Defining Humanity

I can’t help but feel that Steve Fuller is really having an argument about how we define anything and then trying to hang some of his own ideas about why university education is important as the froth on the top of that debate. I got the feeling I was being led rather than challenged or questioned in that presentation!

It seems absurd to suppose there is some kind of emerging historical notion of humanity. His argument appears to be that there is some kind of intellectual elite leading this attempt down the ages to define humans by, in no particular order, additional non-animal characteristics (like the love of God!), bigger intellects and less hair (like Linnaeus), and greater goals (like Darwin and after). All of these approaches appear to overlook the nastiness of man’s inhumanity rather than humanity. The Crusades were not an exercise in educational clubbishness as Fuller appears to imply but an excuse, fuelled by ideology and greed, to wage war on some people. The same is true of Cortes, Attila the Hun and Adolf Hitler not to mention the slave trade and its imitations in any number of cultures down the ages.

It isn’t any wonder that people in the twentieth century challenged some of the more comfortable notions about humanity given the backdrop of two appalling world wars and the emergence of institutionalised racism and prejudice.
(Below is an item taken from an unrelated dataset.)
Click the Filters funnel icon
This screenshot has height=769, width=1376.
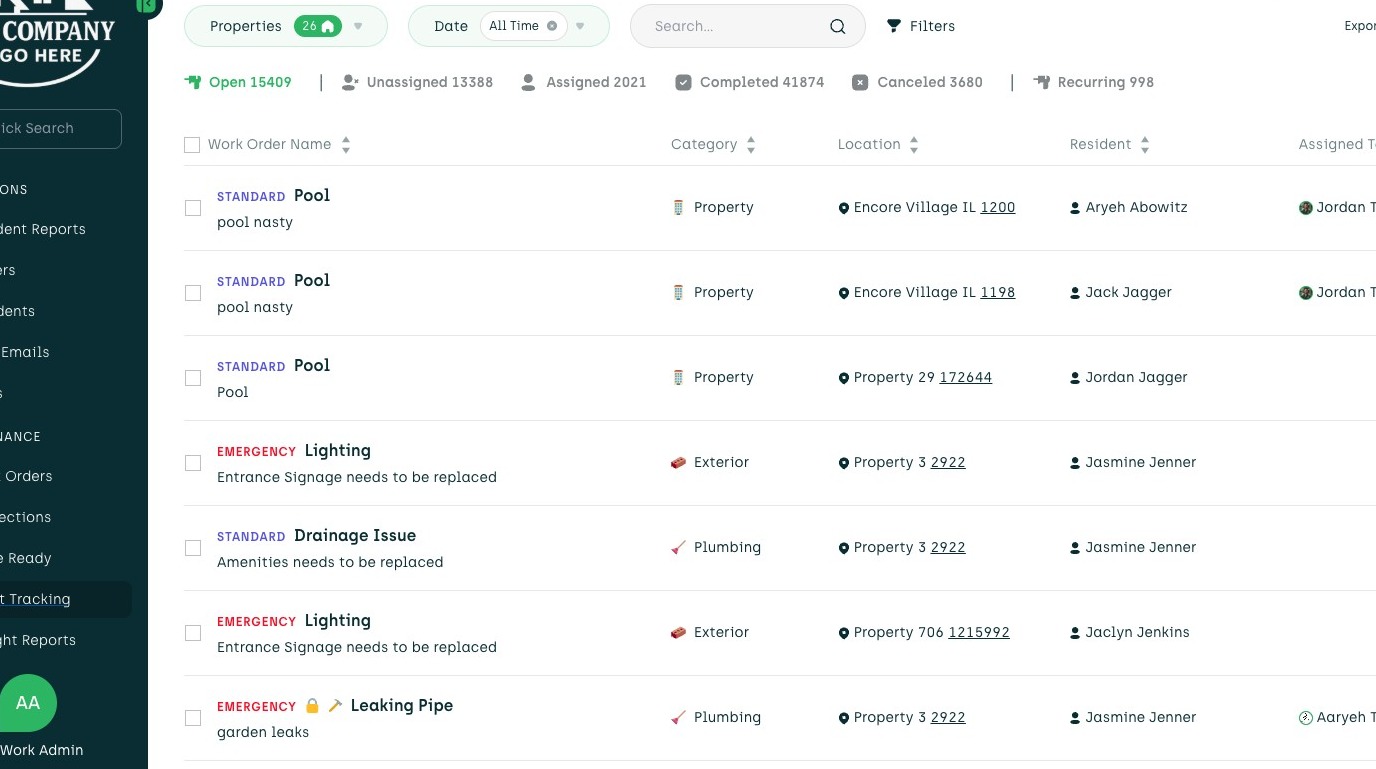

Neither is it really any wonder in the 21st-century that humanity with a capital H is criticised as a male club, characterised as ignoring the environment, gender and economics and now sinking into an obsession with technology to create an alternative reality having ruined the one we’ve got.

Having said that, any time you see anyone espousing that tired old ‘things are getting worse argument’ and asserting how there used to be a golden age you can assume they are on shaky ground, getting on in years and nostalgic or politically dangerous. It is a point of view which appears to assert a kind of flow in history which rolls backwards and forwards or, for them, from good to bad.

However, it is still fair to ask a question about what humanity might be. The answer, for a lot of people, is what it isn’t. Being human is not being entirely animal, not being entirely driven by instant gratification and unconstructed desire, not being stupid or uncaring, and so on. This is boundary theory, the place where we get the interesting idea that dirt is simply material in the wrong place. Foucault, who Steve Fuller doesn’t appear to like, talks about normalising judgements, the everyday way that we speak about things which confirm the world as we build it. In other words, we don’t simply socially construct reality but we also work quite hard to maintain it. We don’t do this by asking each other what humanity is but we do it by reinforcing everyday value judgements and by disapproving of what lies beyond the boundaries. The recent gay marriage debate is a good example of people setting boundaries and many of those who do it are neither gay, churchgoing or much bothered about marriage but since they have Twitter accounts or are members of Parliament they feel obliged to join in. Frequently, in the media, this process is made quite explicit when behaviours and individuals are characterised or described as inhuman. Child killers, suicide bombers and paedophiles, for example.

What we need to remember in this discussion is that just because humanity is a leaky concept and fuzzy around the edges that doesn’t make it somehow flawed or inapplicable. If you think about it, your idea of a chair, red or a holiday is just as disparate. To me it seems entirely right that we should be working constantly to define our own humanity without the help of popes, dictators or anyone else for that matter who would like to tell us what being human is. That discussion is a place where we can express, exercise and develop our own moral values, principles and purposes as well.

As part of this, it is worth mentioning that you cannot be human if you are the only individual left on the planet. Humanity is a socially ascribed and developed characteristic which is why we tend to view people who describe themselves as overly humane as slightly suspicious. Best to judge people by what they do rather than what they say! Obviously, the last man on earth is going to dispute this but all he is holding onto are the vestiges of what people used to say and there are plenty of examples about how humanity can be made more flexible when the social bit is underplayed which is why stranded sailors in lifeboats were happy to eat the cabin boy and why people in high-density housing are more likely to kill each other.

So, where does that leave humanity and technology? More to the point, why is technology seen as a threat to the notion of being human when a variety of individuals and ideologies including Pol Pot, the Catholic Church and extreme Islam have provided a much greater threat down the years.

In theory, it is possible to argue that if we meet virtually we meet face-to-face less but given the billions of Facebook and Twitter postings each week and the exponential expansion of social media it would be absurd to suggest that we are communicating less. We are not just talking rubbish either. Twitter is a highly politicised forum for many people and an information exchange. Amazon reviews are an excellent source of shared wisdom about potential purchases and, increasingly, politicians are taking notice of mass petitions. Talk to the people who blog seriously with their primary school classes and the positive impact this has on their learning and then try to say technology is damaging humanity!

Is there any evidence that the technology is driving us? In terms of the use debate, which we have already had, it is certainly offering some attractive options and products but that doesn’t make us passive consumers or users. Television, as probably the most influential technology of the twentieth century, was far more dangerous in terms of indoctrination and social control.

I have got a feeling that Steve Fuller would have concluded if he had had more time that believing in God was an excellent way forward and that MOOCs are not real learning. I think he’s wrong on both counts.